To do
Each line from the first down to the one containing "has height=500, width=700." should be returned exactly as it appears below.

Given data
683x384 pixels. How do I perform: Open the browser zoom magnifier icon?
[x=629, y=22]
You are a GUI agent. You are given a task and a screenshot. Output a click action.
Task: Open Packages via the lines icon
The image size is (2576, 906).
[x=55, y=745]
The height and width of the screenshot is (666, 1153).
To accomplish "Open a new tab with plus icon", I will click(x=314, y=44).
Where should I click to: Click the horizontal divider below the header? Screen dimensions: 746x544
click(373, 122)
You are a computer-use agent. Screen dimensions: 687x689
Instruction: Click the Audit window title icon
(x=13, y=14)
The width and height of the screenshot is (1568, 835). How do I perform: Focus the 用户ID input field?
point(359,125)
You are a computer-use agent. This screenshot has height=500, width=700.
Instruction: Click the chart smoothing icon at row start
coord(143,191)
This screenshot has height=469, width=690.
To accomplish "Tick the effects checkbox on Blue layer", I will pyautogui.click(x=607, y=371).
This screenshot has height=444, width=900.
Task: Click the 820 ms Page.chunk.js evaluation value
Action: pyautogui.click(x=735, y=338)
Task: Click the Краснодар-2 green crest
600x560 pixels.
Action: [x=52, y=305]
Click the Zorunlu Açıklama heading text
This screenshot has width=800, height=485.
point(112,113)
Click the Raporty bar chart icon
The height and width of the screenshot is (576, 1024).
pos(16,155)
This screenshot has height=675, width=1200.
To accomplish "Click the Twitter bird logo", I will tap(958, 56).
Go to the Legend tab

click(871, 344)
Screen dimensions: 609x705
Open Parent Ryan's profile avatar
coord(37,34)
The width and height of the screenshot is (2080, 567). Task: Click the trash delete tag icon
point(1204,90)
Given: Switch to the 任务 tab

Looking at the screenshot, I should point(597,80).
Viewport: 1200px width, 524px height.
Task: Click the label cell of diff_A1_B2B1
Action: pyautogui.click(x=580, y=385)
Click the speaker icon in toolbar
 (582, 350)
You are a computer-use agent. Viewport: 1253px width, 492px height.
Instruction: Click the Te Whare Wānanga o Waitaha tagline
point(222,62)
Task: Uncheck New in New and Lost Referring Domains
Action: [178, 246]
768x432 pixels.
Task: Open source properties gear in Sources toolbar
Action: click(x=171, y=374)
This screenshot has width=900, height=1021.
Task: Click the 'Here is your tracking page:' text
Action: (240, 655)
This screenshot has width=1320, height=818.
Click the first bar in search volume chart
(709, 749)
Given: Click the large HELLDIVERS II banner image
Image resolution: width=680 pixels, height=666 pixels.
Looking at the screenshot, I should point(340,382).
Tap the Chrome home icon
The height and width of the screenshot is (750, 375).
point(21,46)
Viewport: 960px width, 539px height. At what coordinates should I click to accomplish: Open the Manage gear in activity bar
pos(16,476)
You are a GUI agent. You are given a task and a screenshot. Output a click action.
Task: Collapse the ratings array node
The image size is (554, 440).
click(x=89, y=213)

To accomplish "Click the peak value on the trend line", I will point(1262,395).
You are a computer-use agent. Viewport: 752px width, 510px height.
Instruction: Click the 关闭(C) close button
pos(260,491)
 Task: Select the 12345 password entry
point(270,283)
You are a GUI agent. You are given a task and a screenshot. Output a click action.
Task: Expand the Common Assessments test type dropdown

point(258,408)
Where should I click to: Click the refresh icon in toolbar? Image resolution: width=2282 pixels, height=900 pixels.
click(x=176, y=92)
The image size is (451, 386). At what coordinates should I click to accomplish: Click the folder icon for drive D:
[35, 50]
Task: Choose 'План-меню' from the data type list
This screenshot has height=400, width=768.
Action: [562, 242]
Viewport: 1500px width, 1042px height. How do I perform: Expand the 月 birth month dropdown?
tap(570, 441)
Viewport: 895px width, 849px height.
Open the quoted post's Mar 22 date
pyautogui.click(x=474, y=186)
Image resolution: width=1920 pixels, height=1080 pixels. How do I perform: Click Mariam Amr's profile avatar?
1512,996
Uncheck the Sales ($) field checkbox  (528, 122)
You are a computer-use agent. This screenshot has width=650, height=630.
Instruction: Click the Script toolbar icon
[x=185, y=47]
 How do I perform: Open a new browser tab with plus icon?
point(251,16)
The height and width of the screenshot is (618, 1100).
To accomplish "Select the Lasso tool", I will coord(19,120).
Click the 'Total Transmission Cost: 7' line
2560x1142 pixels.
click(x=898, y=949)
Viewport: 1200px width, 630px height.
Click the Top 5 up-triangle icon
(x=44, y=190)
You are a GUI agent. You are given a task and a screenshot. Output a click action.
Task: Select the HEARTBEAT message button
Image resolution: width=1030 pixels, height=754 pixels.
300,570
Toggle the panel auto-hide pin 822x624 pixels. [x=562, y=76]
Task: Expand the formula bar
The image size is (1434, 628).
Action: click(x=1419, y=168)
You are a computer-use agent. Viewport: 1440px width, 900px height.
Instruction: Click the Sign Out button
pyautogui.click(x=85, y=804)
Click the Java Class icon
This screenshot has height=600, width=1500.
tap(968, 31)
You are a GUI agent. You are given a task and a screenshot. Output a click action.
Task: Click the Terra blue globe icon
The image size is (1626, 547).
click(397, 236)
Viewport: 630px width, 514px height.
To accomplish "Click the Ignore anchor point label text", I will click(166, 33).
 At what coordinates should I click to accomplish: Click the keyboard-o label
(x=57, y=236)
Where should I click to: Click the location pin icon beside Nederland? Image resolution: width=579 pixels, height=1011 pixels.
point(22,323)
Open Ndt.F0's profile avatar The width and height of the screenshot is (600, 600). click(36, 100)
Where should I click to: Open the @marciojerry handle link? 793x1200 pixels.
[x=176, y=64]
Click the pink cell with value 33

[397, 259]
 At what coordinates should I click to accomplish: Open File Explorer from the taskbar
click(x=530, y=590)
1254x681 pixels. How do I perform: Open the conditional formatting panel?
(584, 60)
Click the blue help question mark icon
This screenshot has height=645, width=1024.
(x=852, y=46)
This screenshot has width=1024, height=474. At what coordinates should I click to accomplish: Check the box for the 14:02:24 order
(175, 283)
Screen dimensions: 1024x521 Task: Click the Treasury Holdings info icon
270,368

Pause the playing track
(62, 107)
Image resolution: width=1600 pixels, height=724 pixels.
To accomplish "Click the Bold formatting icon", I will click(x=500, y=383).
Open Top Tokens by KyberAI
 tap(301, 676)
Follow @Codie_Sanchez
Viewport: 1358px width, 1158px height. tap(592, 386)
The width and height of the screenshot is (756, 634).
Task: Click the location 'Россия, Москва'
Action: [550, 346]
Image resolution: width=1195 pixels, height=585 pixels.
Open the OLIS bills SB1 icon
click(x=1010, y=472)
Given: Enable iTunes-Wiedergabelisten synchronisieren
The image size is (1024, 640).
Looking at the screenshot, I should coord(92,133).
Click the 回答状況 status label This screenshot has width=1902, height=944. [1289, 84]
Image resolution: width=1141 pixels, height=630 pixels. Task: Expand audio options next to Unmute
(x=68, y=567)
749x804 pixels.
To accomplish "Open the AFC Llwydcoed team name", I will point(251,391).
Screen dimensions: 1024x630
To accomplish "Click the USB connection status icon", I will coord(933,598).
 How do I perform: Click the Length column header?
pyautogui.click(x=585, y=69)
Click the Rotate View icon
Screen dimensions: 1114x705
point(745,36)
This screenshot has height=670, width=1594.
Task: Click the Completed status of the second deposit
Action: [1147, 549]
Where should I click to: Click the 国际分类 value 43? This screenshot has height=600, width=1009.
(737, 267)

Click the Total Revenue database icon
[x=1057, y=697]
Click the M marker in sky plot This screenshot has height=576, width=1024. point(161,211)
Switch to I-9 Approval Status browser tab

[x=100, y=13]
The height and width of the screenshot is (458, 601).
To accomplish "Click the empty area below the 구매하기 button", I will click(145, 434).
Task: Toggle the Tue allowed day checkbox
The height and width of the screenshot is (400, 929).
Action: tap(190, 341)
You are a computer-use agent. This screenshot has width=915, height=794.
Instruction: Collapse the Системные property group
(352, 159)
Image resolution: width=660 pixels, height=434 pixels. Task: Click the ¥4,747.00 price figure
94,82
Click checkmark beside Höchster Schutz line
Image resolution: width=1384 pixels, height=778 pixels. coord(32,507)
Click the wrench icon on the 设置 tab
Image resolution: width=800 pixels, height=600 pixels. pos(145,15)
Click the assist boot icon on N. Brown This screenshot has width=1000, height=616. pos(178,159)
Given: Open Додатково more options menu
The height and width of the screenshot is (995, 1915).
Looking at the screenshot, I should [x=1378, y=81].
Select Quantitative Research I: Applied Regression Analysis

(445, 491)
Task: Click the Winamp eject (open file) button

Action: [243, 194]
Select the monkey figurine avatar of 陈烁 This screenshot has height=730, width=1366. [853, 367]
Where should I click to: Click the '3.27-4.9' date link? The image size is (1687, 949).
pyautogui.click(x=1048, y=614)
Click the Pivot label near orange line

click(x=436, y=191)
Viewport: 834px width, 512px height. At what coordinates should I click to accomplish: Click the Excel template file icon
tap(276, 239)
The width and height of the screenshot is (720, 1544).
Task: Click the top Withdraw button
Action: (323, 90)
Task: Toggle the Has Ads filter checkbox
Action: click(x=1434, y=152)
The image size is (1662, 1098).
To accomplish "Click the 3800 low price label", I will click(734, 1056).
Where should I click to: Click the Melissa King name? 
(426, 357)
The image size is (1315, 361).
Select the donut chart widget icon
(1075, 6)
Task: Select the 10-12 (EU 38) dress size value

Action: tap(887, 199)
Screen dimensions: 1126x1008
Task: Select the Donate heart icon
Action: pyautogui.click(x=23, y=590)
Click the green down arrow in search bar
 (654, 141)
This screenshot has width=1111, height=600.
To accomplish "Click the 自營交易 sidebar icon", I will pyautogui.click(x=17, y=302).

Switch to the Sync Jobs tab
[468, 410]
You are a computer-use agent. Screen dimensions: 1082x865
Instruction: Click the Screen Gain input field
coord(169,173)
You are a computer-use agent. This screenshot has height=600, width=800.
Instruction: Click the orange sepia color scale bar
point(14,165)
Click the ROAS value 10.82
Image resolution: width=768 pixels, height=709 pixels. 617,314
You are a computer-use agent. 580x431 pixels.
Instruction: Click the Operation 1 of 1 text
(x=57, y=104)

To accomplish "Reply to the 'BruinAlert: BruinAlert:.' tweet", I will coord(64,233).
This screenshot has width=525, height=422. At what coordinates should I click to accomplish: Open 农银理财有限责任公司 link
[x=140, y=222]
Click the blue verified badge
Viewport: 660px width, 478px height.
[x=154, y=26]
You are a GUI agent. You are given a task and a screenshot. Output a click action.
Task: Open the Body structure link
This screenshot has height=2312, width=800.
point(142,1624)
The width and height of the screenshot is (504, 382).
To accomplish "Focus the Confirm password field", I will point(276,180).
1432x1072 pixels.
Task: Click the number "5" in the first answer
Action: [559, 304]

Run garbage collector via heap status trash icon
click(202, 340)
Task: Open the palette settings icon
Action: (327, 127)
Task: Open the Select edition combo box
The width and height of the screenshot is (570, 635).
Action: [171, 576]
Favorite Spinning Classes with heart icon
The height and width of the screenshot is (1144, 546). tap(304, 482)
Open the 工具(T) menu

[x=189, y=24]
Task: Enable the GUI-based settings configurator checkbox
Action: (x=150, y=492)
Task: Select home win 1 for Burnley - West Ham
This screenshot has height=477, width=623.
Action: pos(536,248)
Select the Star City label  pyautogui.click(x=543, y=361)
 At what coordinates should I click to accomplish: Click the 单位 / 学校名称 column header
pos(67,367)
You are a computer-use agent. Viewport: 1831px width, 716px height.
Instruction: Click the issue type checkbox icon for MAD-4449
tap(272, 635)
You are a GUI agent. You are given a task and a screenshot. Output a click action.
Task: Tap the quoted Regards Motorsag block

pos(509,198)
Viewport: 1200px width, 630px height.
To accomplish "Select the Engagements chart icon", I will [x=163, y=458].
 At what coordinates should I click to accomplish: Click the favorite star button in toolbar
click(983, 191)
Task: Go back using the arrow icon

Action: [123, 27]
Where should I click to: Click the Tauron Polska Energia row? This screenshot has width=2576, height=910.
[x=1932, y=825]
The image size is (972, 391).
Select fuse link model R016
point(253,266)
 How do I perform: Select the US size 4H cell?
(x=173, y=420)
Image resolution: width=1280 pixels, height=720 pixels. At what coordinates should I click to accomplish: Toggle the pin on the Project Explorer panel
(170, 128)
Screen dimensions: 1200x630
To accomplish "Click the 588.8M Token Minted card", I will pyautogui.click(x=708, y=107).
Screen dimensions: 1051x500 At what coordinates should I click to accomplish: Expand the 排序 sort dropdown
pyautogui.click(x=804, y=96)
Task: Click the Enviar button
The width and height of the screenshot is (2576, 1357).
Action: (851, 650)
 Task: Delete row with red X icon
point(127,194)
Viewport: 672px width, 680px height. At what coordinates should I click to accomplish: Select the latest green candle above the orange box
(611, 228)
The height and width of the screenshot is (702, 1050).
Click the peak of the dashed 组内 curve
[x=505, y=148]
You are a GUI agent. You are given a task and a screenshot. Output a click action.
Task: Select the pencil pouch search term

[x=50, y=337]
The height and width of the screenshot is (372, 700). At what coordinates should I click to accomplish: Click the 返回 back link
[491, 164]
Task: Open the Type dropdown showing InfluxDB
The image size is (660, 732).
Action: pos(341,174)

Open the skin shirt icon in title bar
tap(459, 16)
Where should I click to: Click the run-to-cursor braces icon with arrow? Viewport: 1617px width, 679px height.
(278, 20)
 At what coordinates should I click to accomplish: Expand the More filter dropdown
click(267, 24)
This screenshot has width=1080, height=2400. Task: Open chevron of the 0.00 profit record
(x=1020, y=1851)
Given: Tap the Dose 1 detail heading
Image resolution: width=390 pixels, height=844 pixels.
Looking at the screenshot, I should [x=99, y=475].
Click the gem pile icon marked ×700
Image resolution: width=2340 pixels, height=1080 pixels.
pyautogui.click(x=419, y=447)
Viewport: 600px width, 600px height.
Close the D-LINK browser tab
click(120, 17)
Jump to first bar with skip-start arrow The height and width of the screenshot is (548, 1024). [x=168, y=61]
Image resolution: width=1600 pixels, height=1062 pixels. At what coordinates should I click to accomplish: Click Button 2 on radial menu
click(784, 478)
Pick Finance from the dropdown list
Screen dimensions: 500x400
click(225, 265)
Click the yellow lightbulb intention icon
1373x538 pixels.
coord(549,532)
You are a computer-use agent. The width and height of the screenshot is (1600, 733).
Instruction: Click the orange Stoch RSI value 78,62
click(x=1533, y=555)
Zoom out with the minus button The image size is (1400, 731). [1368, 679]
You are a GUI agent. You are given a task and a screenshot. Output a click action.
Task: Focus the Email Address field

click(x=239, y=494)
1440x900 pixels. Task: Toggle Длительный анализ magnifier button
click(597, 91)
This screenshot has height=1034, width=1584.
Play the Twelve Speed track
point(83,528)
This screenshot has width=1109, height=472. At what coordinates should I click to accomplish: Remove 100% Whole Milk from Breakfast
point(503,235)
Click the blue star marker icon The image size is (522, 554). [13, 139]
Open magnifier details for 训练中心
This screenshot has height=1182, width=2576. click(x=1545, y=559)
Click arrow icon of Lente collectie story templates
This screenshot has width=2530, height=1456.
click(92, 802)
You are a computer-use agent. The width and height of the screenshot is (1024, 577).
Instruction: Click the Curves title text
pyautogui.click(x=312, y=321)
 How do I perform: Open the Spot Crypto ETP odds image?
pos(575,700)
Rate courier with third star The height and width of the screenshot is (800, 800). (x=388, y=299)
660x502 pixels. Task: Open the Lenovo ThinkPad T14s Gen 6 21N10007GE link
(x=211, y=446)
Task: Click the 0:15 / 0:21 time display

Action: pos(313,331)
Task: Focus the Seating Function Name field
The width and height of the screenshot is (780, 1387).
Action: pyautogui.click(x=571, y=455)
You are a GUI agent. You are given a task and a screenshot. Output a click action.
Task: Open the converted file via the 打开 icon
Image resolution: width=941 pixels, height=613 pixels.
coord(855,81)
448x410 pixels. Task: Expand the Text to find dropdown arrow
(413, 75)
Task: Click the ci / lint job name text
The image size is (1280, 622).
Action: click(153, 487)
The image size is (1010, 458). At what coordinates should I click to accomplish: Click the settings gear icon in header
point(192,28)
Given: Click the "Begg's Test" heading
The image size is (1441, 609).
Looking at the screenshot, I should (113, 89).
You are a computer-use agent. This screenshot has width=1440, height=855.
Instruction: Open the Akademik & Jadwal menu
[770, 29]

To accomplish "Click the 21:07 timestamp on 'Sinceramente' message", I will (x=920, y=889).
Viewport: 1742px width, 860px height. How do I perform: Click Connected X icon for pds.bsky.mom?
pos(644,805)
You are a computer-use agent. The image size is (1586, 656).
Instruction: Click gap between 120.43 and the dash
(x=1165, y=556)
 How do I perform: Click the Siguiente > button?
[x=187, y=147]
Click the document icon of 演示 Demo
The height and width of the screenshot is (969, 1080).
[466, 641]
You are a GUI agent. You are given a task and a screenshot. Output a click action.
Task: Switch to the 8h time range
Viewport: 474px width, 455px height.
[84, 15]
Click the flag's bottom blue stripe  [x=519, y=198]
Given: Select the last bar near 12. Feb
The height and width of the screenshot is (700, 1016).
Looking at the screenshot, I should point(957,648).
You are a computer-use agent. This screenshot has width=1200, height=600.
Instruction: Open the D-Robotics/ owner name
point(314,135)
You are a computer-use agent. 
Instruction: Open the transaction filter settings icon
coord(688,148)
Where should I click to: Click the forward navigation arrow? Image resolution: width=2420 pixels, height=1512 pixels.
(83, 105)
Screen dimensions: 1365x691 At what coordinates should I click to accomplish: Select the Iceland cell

Solved problem
683x384 pixels. How do I perform: Open the browser zoom magnifier icon?
[x=629, y=22]
You are a GUI agent. You are given a task and a screenshot. Output a click action.
Task: Open Packages via the lines icon
The image size is (2576, 906).
[x=55, y=745]
The height and width of the screenshot is (666, 1153).
To accomplish "Open a new tab with plus icon", I will click(x=314, y=44).
Where should I click to: Click the horizontal divider below the header? Screen dimensions: 746x544
click(373, 122)
You are a computer-use agent. Screen dimensions: 687x689
Instruction: Click the Audit window title icon
(x=13, y=14)
The width and height of the screenshot is (1568, 835). How do I perform: Focus the 用户ID input field?
point(359,125)
You are a computer-use agent. This screenshot has height=500, width=700.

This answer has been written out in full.